Welcome to the Evolutionary Biology page!

The sections of your text that apply to this section are: (p. 368 - 390).

  •  There is no theory today as widely misunderstood as evolution. There is likely no scientist that has had as great an impact on the way we think as Darwin and yet Darwin himself was as much a product of the ideas of his time as we are now.
  •  What we will do in this section is follow a series of logical steps that will allow us to carefully set the framework for Darwin's ideas, and look at their influence in Biological today.

Setting the groundwork:

1. Adaptation and change.

This image of an Bengal tiger skull is quite different from that of the not that long ago extinct Smiledon

(http://images.google.ca/imgres?imgurl=http://www.gutenberg.org/files/19550/19550-h/images/053skull.jpg&imgrefurl=http://www.gutenberg.org/files/19550/19550-h/19550-h.htm&h=489&w=600&sz=45&hl=en&start=8&tbnid=qRC5vUs9202B3M:&tbnh=110&tbnw=135&prev=/images%3Fq%3Dsmilodon%2Bskull%2Bsketch%26gbv%3D2%26hl%3Den)

Simple evidence of this would have inferred two ideas to a natural historian. The first is that organisms are adapted to their environment (aspects of their behaviour, structures, appearance and niche). The second idea is that there are organisms that exist today that did not exist long ago and, conversely, organisms that existed long ago that are not present today (although it would be cool to have saber-toothed cats!).

 

2. Pre-Darwin ideas.

  1. Hutton (late 1700's): The Earth is very old. It is shaped by geological events that took place over millions of years (not thousands).

Collected data
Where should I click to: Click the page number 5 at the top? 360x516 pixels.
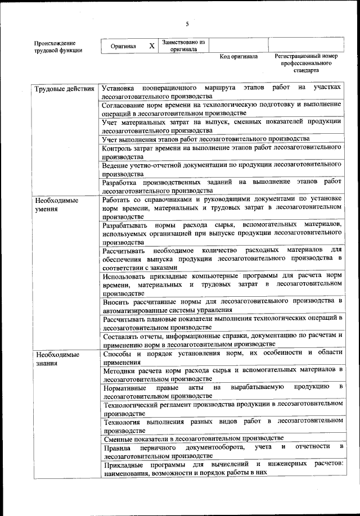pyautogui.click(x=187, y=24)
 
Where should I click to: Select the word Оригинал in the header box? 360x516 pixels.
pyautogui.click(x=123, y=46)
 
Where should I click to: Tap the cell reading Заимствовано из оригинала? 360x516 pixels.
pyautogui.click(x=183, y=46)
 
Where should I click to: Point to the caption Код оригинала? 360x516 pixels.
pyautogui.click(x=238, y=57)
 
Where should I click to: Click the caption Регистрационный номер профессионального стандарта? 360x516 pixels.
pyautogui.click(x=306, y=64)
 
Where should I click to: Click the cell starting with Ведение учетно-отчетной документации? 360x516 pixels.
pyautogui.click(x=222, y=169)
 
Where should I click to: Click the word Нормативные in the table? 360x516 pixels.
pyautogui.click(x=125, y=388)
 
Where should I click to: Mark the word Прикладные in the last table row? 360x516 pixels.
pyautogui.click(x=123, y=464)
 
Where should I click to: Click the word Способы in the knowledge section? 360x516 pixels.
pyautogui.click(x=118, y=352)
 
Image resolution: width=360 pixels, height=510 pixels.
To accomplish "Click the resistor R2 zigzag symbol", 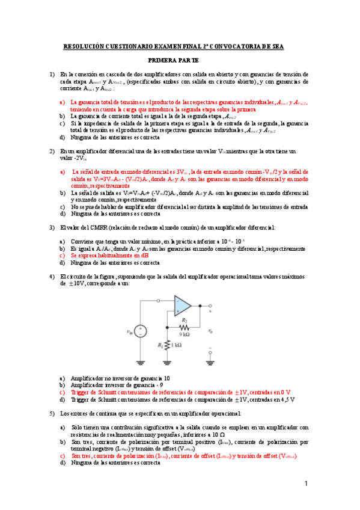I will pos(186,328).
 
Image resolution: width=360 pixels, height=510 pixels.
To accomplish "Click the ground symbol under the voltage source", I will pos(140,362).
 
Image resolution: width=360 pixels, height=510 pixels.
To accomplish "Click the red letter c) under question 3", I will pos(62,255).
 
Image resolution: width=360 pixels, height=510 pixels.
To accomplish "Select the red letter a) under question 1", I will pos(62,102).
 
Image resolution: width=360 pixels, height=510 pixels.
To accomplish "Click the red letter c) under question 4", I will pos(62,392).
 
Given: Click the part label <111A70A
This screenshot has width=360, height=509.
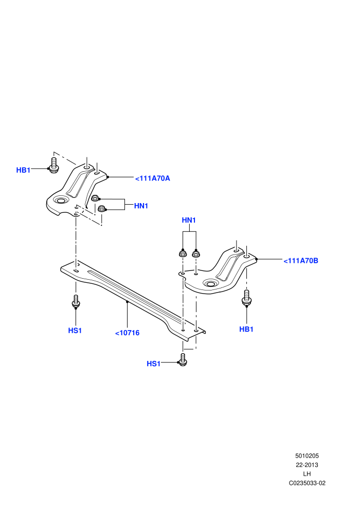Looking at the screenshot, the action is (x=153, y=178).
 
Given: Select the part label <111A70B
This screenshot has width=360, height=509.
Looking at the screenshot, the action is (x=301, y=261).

REQUIRED ACTION 1 →
Answer these questions from the evolutionary biology page:
(a) Which pages of the textbook apply to this section?
(b) According to Hutton, over what span of time did the geological events that shaped the Earth take place?
(c) What is the first of the two ideas that the evidence would have suggested to a natural historian?
REQUIRED ACTION 2 →
Does each statement agree with the evolutionary biology page? Answer yes or no, and quote the words from the page that decide it.
(a) Darwin was shaped by the ideas of his own time.
(b) The page contrasts a Bengal tiger skull with a lion skull.
(c) Hutton's work is dated to the early 1800s.

RESPONSE AREA 1 →
(a) Pages 368 to 390.
(b) Millions of years, not thousands.
(c) That organisms are adapted to their environment, meaning aspects of their behaviour, structures, appearance and niche.

RESPONSE AREA 2 →
(a) Yes: "Darwin himself was as much a product of the ideas of his time as we are now."
(b) No: "This image of an Bengal tiger skull is quite different from that of the not that long ago extinct Smiledon"
(c) No: "Hutton (late 1700's)"